======== Source extract

It sugests using UnaryFunction<?> because you only use one of the variables, not both. Function<?, ?> implies that you’ll be using 2 variables for your function.
Sure, I understand that in this specific little toy example, this would just happen to work. But that’s not the point. ? is not covariant with ?.
The type Function<?, ?> says “I will accept any object and I will return you something, and you don’t know what type it has”.
UnaryOperator<?> says “I will accept any object and return you something of the same type.”
Those do not mean the same thing. To better illustrate my point, consider the following code, which does not compile:
import java.util.function.Function;
import java.util.function.UnaryOperator;
public class FunTypes {
public static final Function<?, ?> NEW_OBJECT = anything -> new Object();
public static UnaryOperator<?> asUnaryOperator() {
return t -> NEW_OBJECT.apply(t);
}
}
The compiler rejects this because the ? that is accepted by apply() is not the same ? that is returned.
Here’s another example that might be more compelling. concreteAsUnary() compiles just fine, but wildcardAsUnary() does not compile due to “Incompatible equality constraint: capture of ? and capture of ?”
import java.util.function.Function;
import java.util.function.UnaryOperator;
public class FunTypes {
public static final Function<?, ?> WILDCARDS = anything -> anything;
public static final Function<Object, Object> CONCRETE = anything -> anything;
public static UnaryOperator<?> wildcardAsUnary() {
return asUnaryOperator(WILDCARDS);
}
public static UnaryOperator<Object> concreteAsUnary() {
return asUnaryOperator(CONCRETE);
}
public static <T> UnaryOperator<T> asUnaryOperator(Function<T, T> f) {
return f::apply;
}
}

================
======== Source data

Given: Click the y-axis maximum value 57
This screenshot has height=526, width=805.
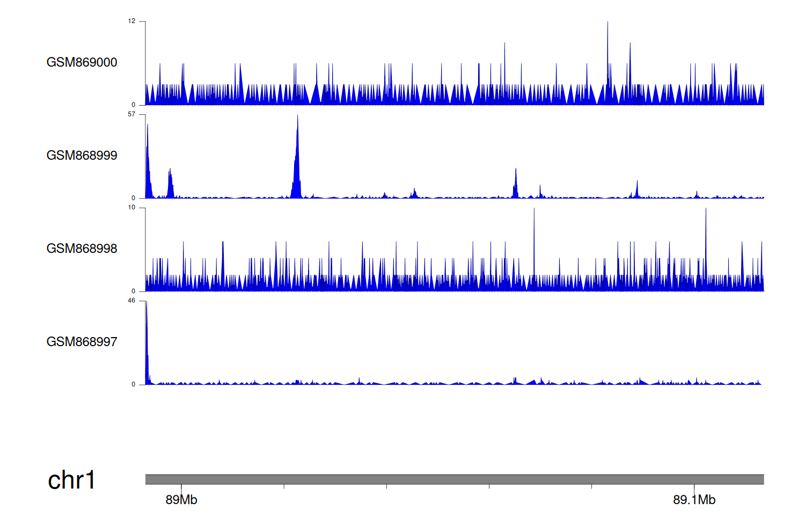Looking at the screenshot, I should 131,114.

================

▶ **Challenge 1**: Render this sentence from the Java wildcards discussion in Spanish: "The compiler rejects this because the ? that is accepted by apply() is not the same ? that is returned."
▶ **Challenge 2**:
Answer the following from the Java wildcards discussion:
(a) According to the opening sentence, what does Function<?, ?> imply?
(b) In the second code example, which method compiles without problems?
(c) What error message is given for wildcardAsUnary()?
Draw solely on the Java wildcards discussion, not on the data.

▶ **Written solution 1**: El compilador rechaza esto porque el ? que acepta apply() no es el mismo ? que se devuelve.

▶ **Written solution 2**:
(a) That you will be using two variables for your function.
(b) concreteAsUnary()
(c) "Incompatible equality constraint: capture of ? and capture of ?"